The lines to repeat run from the one containing "Viewport: 2474px width, 1482px height." through the last line of the records below; repeat them exactly and give nothing more.

-- Entries shown follows --

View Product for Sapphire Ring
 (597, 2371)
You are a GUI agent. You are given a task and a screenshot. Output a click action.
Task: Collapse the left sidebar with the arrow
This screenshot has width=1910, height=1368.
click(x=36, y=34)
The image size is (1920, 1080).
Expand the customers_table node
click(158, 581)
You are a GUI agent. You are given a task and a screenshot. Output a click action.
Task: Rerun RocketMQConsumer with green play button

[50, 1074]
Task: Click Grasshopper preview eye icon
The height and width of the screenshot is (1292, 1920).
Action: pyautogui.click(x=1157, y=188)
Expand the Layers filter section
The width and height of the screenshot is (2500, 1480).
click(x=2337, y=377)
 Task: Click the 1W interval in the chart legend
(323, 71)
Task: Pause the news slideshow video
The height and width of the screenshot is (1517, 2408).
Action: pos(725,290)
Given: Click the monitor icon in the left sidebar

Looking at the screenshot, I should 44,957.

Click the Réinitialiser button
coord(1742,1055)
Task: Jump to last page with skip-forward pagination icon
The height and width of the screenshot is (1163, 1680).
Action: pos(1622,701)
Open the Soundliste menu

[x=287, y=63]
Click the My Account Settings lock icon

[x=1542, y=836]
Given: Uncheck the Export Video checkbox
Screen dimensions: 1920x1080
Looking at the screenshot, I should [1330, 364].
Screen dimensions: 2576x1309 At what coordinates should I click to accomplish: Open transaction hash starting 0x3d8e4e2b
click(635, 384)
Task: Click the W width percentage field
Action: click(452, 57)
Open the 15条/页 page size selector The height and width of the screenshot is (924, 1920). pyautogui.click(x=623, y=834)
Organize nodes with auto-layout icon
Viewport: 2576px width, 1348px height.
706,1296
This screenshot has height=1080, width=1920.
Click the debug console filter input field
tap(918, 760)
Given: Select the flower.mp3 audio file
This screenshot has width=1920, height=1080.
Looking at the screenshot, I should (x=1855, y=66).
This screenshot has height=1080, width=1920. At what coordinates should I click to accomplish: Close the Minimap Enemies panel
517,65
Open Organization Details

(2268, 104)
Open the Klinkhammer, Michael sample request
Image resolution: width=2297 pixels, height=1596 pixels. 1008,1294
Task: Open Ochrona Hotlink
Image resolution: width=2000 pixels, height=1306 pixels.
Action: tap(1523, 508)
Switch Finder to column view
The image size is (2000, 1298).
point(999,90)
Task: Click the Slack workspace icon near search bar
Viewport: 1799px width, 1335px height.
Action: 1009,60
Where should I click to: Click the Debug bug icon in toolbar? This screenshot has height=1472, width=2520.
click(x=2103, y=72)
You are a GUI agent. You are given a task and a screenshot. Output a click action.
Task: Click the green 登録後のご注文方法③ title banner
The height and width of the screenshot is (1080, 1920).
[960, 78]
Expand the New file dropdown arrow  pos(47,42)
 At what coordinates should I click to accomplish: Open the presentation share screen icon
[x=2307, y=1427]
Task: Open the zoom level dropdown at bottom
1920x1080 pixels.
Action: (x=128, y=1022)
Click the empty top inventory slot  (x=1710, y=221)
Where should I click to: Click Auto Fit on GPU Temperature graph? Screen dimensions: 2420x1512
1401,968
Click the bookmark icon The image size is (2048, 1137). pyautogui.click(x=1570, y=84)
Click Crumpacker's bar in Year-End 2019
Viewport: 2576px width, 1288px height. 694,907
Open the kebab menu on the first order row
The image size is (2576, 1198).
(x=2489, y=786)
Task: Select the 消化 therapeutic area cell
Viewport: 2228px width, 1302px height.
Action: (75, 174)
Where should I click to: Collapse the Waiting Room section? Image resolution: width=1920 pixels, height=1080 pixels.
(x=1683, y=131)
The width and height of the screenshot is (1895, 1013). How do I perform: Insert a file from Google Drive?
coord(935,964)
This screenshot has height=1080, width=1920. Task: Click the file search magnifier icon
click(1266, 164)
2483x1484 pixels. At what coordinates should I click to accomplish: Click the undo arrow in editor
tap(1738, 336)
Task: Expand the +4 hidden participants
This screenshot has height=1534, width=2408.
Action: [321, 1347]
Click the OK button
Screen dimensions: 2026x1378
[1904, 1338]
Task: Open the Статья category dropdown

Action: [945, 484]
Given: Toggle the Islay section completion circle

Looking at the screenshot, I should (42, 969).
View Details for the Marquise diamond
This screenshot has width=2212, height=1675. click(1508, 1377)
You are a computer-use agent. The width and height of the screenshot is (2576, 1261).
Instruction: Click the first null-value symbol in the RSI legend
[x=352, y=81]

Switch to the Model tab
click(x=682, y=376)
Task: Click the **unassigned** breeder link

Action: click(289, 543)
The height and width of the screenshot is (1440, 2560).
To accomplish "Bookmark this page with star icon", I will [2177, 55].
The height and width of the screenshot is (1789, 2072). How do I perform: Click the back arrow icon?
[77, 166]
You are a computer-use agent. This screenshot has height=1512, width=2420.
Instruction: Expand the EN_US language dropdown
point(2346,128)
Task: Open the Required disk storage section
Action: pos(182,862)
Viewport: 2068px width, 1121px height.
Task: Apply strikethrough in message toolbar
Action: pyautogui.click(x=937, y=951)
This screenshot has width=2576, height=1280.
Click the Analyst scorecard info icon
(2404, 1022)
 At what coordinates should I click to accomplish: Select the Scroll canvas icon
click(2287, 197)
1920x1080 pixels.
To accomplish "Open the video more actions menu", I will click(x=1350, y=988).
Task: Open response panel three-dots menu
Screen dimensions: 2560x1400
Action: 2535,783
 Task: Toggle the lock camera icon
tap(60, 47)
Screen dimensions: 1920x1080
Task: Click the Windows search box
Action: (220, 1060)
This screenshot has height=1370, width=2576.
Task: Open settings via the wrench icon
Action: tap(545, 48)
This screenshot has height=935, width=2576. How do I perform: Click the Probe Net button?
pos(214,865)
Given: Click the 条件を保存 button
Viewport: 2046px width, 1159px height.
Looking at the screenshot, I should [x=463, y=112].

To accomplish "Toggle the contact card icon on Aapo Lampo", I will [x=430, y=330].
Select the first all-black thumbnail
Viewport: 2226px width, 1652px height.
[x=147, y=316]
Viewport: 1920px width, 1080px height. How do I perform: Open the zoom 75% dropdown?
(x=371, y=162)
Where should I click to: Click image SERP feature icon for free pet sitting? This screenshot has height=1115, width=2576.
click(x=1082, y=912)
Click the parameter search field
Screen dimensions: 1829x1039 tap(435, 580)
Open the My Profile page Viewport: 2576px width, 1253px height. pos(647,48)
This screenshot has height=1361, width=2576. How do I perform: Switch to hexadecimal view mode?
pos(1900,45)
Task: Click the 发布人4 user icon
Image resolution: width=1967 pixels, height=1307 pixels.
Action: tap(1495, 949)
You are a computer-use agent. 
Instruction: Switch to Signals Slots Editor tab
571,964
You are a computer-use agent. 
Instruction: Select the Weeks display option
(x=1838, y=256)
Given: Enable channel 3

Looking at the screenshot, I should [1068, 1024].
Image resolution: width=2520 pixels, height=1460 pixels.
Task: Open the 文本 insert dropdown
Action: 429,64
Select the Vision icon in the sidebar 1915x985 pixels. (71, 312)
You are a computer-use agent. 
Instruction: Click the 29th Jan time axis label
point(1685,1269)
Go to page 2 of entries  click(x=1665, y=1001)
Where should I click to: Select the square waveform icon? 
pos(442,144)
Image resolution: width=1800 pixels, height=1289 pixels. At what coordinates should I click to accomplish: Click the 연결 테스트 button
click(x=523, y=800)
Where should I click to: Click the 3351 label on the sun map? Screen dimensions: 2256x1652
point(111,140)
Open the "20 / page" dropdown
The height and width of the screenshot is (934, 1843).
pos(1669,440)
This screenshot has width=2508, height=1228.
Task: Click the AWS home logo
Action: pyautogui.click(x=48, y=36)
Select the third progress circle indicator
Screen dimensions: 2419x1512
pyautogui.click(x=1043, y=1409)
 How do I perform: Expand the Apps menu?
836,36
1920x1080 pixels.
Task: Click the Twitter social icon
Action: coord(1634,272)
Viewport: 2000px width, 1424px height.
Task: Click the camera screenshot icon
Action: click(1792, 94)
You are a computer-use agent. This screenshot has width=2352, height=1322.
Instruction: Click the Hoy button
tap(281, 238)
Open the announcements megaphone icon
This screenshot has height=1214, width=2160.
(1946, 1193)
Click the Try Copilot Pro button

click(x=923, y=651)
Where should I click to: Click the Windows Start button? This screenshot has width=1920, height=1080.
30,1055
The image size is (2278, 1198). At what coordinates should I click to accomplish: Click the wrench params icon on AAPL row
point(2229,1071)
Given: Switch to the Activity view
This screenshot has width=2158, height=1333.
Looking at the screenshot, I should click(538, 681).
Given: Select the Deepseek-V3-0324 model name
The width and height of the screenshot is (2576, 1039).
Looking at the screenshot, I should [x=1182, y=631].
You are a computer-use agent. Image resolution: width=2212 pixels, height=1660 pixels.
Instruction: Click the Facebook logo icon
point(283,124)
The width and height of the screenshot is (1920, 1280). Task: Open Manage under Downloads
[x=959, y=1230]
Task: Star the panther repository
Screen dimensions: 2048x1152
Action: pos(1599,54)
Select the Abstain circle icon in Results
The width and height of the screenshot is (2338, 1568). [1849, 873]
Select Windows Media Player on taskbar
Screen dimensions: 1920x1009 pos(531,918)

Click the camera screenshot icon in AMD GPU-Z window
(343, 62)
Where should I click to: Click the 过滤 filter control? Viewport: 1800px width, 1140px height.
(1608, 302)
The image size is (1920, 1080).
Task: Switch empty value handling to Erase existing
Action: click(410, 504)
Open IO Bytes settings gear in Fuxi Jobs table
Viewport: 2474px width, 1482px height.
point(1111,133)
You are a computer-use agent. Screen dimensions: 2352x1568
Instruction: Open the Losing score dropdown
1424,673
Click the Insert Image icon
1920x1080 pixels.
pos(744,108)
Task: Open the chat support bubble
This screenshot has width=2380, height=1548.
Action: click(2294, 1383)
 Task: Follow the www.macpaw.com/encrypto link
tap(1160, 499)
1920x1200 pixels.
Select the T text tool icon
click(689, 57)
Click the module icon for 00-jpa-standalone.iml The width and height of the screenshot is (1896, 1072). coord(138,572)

-- Entries shown concluded --

*Response for this exercise*
Viewport: 2474px width, 1482px height.
point(1111,133)
You are a computer-use agent. Screen dimensions: 2352x1568
Instruction: Open the Losing score dropdown
1424,673
Click the Insert Image icon
1920x1080 pixels.
pos(744,108)
Task: Open the chat support bubble
This screenshot has width=2380, height=1548.
Action: click(2294, 1383)
 Task: Follow the www.macpaw.com/encrypto link
tap(1160, 499)
1920x1200 pixels.
Select the T text tool icon
click(689, 57)
Click the module icon for 00-jpa-standalone.iml The width and height of the screenshot is (1896, 1072). coord(138,572)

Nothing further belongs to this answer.